Copy every line of the records below where the word "computer" occurs.

▸ Pixel coordinate grounding data:
====

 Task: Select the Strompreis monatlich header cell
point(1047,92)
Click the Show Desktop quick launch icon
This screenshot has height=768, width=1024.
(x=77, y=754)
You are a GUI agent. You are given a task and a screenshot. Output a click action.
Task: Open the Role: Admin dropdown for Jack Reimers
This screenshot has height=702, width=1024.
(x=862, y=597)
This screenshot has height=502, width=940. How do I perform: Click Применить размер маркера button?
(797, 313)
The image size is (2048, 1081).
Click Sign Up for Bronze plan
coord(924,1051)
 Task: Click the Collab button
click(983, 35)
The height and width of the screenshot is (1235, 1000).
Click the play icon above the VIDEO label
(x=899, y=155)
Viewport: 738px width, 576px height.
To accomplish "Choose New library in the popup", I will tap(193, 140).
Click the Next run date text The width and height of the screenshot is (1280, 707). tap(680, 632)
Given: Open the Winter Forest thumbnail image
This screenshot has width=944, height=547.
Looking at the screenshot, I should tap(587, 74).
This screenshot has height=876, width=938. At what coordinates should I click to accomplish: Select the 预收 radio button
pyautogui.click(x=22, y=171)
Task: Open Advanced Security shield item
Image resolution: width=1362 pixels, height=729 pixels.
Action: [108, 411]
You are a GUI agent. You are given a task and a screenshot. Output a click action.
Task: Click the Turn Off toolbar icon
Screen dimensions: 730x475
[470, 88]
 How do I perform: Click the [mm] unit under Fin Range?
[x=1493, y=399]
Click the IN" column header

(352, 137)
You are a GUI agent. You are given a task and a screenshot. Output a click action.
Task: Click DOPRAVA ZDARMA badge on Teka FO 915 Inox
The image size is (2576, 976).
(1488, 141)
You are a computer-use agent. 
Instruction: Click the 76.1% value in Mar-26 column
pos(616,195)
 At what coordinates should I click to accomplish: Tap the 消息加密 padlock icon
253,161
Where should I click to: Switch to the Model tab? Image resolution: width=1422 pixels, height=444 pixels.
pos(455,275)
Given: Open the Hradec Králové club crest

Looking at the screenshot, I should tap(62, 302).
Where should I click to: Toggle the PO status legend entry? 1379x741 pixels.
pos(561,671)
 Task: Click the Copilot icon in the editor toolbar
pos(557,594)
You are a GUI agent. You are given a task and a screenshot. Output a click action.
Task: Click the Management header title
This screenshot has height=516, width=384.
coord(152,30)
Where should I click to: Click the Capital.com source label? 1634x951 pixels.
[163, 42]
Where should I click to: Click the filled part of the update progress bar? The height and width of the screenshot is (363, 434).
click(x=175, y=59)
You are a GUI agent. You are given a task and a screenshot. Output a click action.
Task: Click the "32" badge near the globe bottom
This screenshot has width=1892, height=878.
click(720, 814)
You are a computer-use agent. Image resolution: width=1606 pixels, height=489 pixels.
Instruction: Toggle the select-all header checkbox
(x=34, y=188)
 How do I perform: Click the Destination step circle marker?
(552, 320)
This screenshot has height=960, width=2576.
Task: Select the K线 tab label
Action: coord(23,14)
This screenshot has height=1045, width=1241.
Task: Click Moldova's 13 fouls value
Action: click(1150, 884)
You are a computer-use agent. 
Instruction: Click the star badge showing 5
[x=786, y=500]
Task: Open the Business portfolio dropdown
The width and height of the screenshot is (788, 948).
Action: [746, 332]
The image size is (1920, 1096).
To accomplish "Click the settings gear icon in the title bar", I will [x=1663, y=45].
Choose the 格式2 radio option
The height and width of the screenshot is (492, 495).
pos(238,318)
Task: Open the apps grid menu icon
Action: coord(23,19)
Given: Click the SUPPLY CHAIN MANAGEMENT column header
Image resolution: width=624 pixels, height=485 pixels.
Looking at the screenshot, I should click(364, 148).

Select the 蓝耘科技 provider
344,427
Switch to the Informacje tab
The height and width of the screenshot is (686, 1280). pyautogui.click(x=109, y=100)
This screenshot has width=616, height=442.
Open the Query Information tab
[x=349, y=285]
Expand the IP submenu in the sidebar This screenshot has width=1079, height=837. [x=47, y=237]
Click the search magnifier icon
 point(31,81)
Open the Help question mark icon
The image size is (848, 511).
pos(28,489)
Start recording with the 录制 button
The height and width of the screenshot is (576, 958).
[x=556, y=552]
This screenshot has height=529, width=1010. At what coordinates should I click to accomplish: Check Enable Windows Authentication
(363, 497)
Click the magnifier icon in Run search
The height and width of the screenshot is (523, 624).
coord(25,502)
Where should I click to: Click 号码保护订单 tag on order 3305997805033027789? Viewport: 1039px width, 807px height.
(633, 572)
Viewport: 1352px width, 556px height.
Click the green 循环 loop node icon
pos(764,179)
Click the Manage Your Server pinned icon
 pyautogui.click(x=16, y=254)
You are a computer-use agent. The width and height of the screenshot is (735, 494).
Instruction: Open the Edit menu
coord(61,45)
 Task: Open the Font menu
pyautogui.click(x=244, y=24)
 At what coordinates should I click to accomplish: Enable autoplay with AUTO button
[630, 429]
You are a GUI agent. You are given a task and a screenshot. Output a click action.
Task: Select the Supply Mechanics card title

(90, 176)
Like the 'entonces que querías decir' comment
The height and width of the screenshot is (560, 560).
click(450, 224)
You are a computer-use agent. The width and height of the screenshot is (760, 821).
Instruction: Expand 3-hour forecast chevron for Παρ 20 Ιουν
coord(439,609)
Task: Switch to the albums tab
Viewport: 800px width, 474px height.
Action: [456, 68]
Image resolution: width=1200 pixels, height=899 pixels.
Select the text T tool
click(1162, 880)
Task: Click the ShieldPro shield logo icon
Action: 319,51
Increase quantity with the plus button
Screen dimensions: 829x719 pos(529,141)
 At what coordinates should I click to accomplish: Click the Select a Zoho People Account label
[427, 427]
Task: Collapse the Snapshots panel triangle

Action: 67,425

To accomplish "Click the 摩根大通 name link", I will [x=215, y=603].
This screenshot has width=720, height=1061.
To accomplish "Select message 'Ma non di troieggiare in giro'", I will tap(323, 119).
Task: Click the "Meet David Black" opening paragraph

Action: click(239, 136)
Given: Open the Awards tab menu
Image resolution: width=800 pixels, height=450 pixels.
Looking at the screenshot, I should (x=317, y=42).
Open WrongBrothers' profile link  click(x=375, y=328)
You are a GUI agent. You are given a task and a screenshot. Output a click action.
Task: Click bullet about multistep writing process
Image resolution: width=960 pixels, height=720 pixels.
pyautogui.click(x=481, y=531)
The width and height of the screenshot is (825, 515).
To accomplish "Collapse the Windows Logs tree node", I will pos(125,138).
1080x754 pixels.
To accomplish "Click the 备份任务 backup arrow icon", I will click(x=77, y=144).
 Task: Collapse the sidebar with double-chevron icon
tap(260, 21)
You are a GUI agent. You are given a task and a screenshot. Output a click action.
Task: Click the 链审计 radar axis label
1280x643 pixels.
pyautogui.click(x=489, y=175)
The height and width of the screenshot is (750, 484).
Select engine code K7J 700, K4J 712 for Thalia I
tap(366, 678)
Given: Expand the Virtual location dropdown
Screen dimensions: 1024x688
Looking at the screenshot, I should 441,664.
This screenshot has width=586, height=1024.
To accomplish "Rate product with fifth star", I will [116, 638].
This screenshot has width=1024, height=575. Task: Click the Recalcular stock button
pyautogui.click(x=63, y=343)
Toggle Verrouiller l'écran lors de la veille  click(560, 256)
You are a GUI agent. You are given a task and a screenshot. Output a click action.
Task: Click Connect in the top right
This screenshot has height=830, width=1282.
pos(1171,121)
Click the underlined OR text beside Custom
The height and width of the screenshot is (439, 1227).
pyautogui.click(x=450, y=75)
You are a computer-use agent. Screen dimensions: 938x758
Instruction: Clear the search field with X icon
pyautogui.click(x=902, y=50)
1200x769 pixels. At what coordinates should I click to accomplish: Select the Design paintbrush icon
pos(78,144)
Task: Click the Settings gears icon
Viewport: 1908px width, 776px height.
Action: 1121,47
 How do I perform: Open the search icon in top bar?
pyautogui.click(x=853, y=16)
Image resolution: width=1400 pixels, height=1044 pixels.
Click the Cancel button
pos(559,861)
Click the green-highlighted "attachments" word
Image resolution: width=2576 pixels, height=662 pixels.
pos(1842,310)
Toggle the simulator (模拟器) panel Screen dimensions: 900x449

====

▸ EXPECTED ANSWER:
You are a computer-use agent. 
You are a computer-use agent. Image resolution: width=1606 pixels, height=489 pixels.
You are a computer-use agent. 
You are a computer-use agent. The width and height of the screenshot is (735, 494).
You are a computer-use agent. The width and height of the screenshot is (760, 821).
You are a computer-use agent. Screen dimensions: 938x758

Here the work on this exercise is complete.